The request: Please report every line below that contains the word "titled". Case counts.

Lines of data:
↓↓↓

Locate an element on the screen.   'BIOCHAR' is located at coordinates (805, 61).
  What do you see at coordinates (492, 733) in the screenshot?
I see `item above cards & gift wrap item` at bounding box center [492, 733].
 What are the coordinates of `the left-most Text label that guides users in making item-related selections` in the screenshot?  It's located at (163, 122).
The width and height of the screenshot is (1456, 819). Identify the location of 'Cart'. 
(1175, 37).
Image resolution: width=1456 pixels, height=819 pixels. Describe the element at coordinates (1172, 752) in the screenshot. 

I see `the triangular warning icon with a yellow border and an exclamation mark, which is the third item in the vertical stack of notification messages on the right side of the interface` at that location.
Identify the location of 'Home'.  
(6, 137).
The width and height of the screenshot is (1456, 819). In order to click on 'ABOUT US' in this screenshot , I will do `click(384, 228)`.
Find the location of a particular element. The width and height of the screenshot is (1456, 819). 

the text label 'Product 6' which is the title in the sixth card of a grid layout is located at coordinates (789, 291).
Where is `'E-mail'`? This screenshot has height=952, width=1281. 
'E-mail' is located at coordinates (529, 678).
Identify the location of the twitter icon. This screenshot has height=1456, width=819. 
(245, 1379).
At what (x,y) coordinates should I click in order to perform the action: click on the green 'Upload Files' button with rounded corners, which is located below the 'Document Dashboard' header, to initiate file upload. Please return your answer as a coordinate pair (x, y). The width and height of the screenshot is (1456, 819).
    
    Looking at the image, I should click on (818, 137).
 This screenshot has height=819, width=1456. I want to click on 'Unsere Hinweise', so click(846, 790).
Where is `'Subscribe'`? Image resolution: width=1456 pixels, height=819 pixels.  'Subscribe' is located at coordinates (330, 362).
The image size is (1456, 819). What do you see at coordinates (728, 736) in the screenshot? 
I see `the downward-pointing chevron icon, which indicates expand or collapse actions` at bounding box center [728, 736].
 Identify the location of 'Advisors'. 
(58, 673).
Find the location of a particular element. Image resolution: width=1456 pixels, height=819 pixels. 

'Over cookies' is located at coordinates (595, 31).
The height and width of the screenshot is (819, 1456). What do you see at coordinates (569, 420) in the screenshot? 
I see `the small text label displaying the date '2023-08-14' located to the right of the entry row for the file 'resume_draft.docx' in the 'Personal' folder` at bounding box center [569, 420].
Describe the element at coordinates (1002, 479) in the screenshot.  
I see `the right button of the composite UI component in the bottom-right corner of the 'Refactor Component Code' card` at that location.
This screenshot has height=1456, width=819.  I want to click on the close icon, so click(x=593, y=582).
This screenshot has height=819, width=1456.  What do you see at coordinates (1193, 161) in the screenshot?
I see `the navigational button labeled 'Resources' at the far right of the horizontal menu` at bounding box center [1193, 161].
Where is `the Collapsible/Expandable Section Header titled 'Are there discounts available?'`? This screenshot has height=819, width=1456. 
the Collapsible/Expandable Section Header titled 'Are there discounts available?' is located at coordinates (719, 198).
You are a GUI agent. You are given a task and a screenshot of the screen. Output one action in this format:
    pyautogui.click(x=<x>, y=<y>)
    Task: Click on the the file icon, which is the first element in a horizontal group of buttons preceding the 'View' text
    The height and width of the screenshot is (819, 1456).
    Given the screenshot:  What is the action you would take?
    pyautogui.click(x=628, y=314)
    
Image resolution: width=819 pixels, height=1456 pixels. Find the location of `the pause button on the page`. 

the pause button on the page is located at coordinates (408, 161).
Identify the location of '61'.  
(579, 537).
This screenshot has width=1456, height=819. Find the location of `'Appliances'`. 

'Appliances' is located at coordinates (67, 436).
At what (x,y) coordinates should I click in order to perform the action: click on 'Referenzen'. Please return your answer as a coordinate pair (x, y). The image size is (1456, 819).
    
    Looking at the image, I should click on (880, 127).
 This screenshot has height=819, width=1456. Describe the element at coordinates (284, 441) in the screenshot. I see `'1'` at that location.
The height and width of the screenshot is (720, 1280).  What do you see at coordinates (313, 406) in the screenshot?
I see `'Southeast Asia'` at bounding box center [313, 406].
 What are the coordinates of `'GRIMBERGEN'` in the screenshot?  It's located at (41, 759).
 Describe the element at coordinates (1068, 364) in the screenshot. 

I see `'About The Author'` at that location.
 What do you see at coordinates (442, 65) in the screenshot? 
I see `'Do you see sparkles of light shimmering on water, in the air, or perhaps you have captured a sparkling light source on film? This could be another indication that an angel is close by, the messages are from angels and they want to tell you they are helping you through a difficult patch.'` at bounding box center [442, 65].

↑↑↑

Result below:
Where is `the Collapsible/Expandable Section Header titled 'Are there discounts available?'`? This screenshot has height=819, width=1456. 
the Collapsible/Expandable Section Header titled 'Are there discounts available?' is located at coordinates (719, 198).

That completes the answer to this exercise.